Nanoporous Graphene with Encapsulated Multicomponent Carbide as High-Performance Binder-Free Lithium-Ion Battery Anodes.

Abstract

Metal carbides are considered attractive lithium-ion battery (LIB) anode materials. Their potential practical application, however, still needs nanostructure optimization to further enhance the Li-storage capacity, especially under large current densities. Herein, a nanoporous structured multi-metal carbide is designed, which is encapsulated in a 3D free-standing nanotubular graphene film (MnNiCoFe-MoC@NG). This free-standing composite anode with a high surface area not only provides more active Li⁺ storage sites but also effectively prevents the agglomeration or detachment of active material in traditional powder-based electrodes. Moreover, the free-standing design does not require additional binders, conductive agents, or even current collectors when used as LIB anode.

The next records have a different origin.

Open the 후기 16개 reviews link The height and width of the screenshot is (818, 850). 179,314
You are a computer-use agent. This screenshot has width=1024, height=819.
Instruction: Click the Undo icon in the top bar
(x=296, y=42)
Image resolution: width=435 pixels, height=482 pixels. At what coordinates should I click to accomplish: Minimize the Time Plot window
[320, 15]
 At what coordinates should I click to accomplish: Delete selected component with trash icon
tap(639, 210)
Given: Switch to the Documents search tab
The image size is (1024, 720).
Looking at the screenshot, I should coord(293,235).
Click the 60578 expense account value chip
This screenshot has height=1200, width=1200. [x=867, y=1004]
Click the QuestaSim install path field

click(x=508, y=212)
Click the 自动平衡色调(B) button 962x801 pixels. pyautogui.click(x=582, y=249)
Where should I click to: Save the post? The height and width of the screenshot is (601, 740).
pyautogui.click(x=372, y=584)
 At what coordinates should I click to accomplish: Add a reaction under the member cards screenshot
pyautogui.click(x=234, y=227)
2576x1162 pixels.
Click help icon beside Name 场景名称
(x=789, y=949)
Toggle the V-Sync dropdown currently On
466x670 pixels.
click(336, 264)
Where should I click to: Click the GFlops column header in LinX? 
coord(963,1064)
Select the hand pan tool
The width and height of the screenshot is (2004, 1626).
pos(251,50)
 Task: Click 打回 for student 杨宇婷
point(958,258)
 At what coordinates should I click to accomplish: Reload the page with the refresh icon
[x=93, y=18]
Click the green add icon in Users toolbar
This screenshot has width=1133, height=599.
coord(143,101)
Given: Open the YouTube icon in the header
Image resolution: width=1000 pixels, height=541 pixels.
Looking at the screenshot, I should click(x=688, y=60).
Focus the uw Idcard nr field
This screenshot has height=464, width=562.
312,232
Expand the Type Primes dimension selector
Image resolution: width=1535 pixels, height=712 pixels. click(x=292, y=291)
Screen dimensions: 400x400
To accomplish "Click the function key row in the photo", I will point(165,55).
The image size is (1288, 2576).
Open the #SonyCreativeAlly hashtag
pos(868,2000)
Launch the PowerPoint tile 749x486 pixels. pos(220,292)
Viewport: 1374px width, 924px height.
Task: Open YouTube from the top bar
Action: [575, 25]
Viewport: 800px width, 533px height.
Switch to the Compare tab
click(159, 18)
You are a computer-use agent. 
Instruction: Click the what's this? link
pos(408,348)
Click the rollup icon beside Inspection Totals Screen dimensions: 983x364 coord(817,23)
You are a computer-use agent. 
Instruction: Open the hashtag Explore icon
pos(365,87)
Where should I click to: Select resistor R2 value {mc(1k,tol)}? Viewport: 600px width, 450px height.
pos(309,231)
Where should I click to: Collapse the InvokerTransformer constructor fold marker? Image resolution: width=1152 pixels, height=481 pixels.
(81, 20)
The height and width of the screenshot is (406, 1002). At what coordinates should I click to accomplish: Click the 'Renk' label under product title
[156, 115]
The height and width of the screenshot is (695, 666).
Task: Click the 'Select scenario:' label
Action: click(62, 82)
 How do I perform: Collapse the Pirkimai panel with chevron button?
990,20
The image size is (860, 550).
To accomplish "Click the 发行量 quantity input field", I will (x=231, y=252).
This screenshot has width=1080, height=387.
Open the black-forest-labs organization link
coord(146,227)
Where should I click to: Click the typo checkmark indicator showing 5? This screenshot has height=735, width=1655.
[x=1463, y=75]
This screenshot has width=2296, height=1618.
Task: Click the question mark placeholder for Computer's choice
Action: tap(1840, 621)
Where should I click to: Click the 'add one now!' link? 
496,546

As a result, the MnNiCoFe-MoC@NG anode exhibits a high specific capacity of 1129.2 mAh g^-1 at 2 A g^-1 and maintains a stable capacity of 512.9 mAh g^-1 after 2900 cycles of 5 A g^-1, which is higher than most reported Mo_xC-based anodes. Furthermore, the anode exhibits superb low-temperature performance at both 0 and -20 °C, especially at large current densities. These properties make the free-standing anode very promising in fast charging and low-temperature applications.